(Stored entries)
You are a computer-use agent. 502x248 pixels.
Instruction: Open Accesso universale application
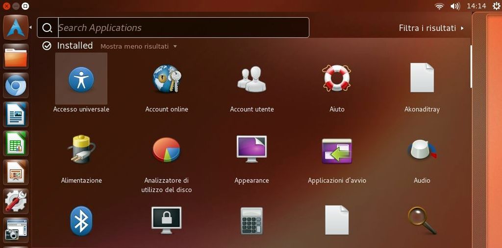click(81, 79)
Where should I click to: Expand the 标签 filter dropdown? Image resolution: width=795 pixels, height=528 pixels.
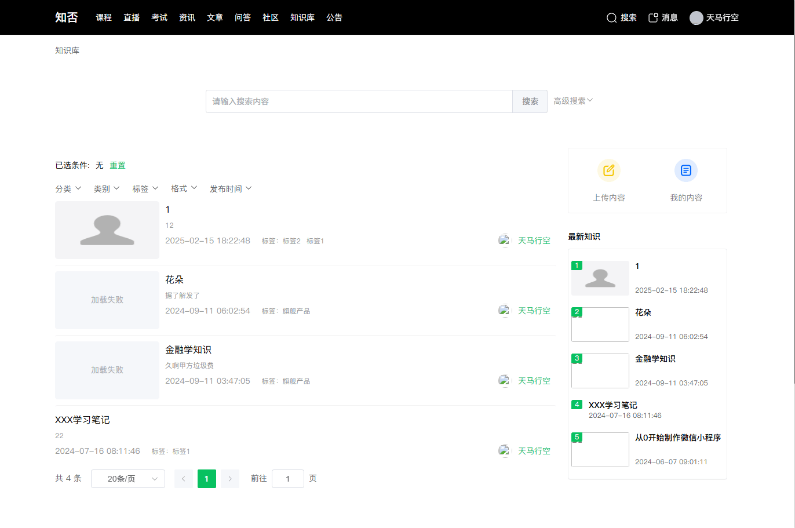(145, 189)
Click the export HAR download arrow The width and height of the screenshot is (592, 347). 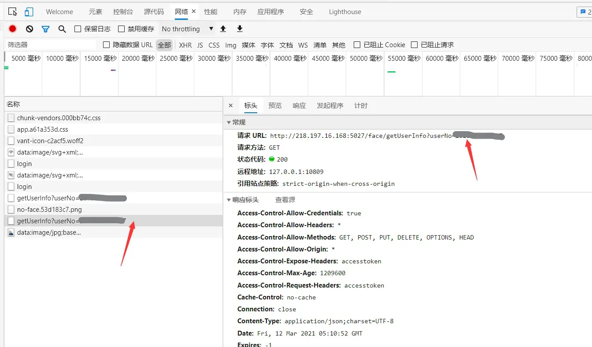point(240,29)
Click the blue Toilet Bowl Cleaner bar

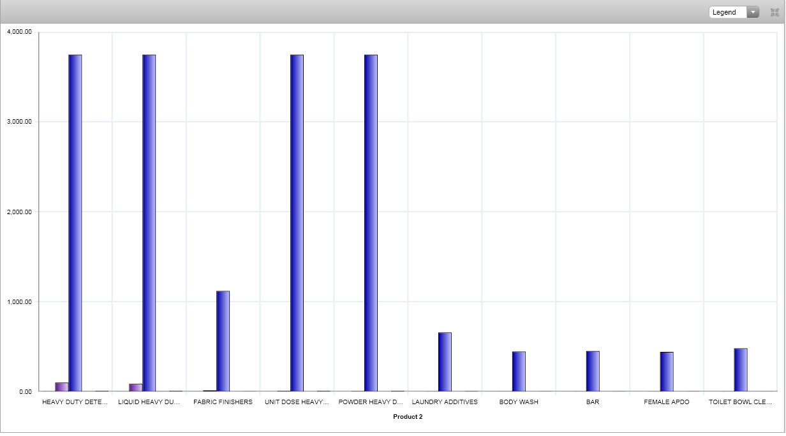(741, 370)
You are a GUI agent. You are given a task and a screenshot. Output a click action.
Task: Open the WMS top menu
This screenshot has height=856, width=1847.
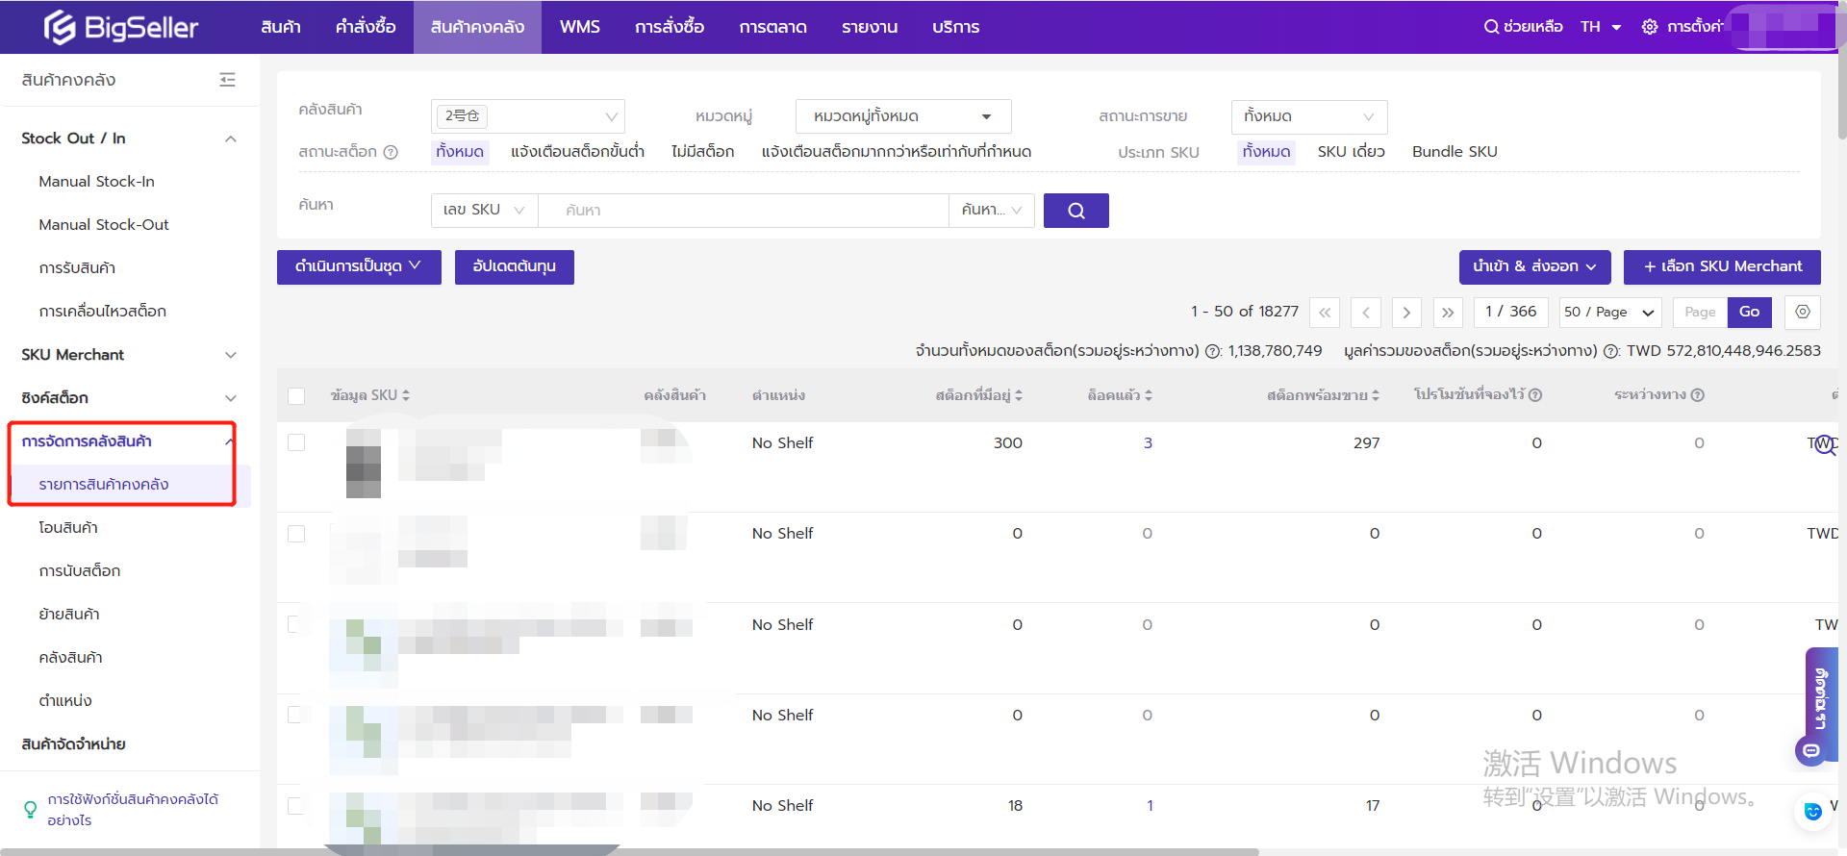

Instructions to follow: Locate and copy each line in the data above that includes the word "agent".

Answer for this exercise:
You are a computer-use agent. 502x248 pixels.
You are a GUI agent. You are given a task and a screenshot. Output a click action.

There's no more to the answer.